Replace with any postprocessing logic
"""
response.choices[0].message.original_content = response.choices[0].message.content
response.choices[0].message.content = c3.Genai.LlmGuardrails.Manager.processOutput(response.choices[0].message.content).updatedValue.toString()
return response
preprocess_lambda = c3.Lambda.fromPyFunc(preprocess)
postprocess_lambda = c3.Lambda.fromPyFunc(postprocess)
processor = c3.GenaiCore.Llm.Processor.Lambda(
preprocessLambda=preprocess_lambda, postprocessLambda=postprocess_lambda
)
c3.GenaiCore.Llm.Completion.Client.make({
"name": "default-completions",
"model": {
"type": "GenaiCore.Llm.AzureOpenAi.Model",
"model": "gpt-4o",
"processor": processor,
"auth": {
"type": "GenaiCore.Llm.AzureOpenAi.Auth",
"name": "default-auth"
},
"defaultOptions": {
"stop": ["</plan>", "</thought>", "</execute>", "</solution>"],
"temperature": 0.0
}
}
}).setConfig()Test the guardrail for the dynamic agent
In a test, you can make sure that the guardrail is working.

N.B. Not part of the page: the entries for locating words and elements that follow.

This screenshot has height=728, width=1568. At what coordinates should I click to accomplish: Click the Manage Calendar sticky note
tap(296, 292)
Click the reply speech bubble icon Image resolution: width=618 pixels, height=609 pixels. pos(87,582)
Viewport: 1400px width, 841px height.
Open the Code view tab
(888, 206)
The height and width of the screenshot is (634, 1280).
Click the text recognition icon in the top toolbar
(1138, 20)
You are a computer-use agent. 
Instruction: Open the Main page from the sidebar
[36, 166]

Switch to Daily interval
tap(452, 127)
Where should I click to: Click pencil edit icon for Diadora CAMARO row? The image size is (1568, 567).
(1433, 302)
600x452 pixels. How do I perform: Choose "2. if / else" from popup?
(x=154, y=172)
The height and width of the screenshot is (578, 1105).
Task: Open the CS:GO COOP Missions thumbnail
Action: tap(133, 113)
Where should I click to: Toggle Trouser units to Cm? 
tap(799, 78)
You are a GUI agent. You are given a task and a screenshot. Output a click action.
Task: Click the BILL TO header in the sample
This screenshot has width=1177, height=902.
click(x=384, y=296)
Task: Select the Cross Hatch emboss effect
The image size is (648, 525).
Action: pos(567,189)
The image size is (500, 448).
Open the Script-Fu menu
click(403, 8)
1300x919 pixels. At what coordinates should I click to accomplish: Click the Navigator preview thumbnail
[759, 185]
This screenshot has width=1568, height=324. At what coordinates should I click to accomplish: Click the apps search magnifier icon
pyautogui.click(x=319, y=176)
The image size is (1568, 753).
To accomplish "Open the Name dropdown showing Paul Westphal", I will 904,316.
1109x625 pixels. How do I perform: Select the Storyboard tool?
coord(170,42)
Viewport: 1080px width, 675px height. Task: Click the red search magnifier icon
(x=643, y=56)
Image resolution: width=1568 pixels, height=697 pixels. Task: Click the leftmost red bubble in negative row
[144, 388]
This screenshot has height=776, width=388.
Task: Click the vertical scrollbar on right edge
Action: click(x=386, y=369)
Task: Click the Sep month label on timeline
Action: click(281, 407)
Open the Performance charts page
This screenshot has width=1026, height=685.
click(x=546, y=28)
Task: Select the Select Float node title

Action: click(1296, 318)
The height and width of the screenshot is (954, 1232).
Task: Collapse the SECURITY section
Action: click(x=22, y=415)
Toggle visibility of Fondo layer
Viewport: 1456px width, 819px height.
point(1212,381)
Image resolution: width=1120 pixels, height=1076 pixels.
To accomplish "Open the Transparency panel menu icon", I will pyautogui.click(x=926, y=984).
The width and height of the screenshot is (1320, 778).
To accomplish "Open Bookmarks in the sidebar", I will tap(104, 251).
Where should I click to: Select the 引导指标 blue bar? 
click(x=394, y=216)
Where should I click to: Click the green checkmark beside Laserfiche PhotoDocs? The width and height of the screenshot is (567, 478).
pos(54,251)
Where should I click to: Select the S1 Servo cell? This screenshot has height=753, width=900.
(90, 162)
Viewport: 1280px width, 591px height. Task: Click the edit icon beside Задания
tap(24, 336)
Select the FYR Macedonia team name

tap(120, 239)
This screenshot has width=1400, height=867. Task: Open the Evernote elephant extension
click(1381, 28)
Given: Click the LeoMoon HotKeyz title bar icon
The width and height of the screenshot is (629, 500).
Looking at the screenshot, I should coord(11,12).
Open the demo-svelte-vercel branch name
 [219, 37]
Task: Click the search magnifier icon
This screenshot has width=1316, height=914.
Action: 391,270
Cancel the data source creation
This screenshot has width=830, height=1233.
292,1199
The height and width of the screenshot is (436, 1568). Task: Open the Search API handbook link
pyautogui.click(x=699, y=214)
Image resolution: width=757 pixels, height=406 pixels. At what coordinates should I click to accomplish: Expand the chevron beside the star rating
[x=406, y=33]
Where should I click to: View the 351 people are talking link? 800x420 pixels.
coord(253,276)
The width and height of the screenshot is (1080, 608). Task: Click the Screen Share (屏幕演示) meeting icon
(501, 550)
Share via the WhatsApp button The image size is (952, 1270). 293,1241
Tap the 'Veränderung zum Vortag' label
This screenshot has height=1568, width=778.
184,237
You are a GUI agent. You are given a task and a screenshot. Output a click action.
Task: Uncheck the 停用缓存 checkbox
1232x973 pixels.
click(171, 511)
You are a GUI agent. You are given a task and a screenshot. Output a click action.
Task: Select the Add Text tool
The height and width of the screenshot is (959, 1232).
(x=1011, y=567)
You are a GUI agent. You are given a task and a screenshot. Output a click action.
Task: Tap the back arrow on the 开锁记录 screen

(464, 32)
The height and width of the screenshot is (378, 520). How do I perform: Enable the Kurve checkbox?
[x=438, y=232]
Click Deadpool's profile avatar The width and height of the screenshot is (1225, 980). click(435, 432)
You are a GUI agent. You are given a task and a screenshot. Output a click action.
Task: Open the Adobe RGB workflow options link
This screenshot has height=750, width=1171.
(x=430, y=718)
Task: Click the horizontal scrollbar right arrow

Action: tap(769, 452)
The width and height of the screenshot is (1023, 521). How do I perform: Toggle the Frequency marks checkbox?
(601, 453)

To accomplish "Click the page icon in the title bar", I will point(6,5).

sample_prompt = "My phone number is 555-555-5555"
result = c3.Genai.LlmGuardrails.Manager.inst().processOutput(sample_prompt)
print("Original Value:", result.originalValue)
print("Current Value:", result.currentValue)
print("Updated Value:", result.updatedValue)
You will see
Original Value: My phone number is 555-555-5555
Current Value: My phone number is 555-555-5555
Updated Value: My phone number is [REDACTED_PHONE_NUMBER_5]If you are using another LLM, set the processor for the respective config.
Clear guardrails configuration
- To disable all guardrails, run
Genai.LlmGuardrails.Manager.clearConfigAndSecretOverride(ConfigOverride.APP). - To disable just the input processors, run
Genai.LlmGuardrails.Manager.clearConfigValue('inputProcessors', ConfigOverride.APP). - To disable just the output processors, run
Genai.LlmGuardrails.Manager.clearConfigValue('outputProcessors', ConfigOverride.APP).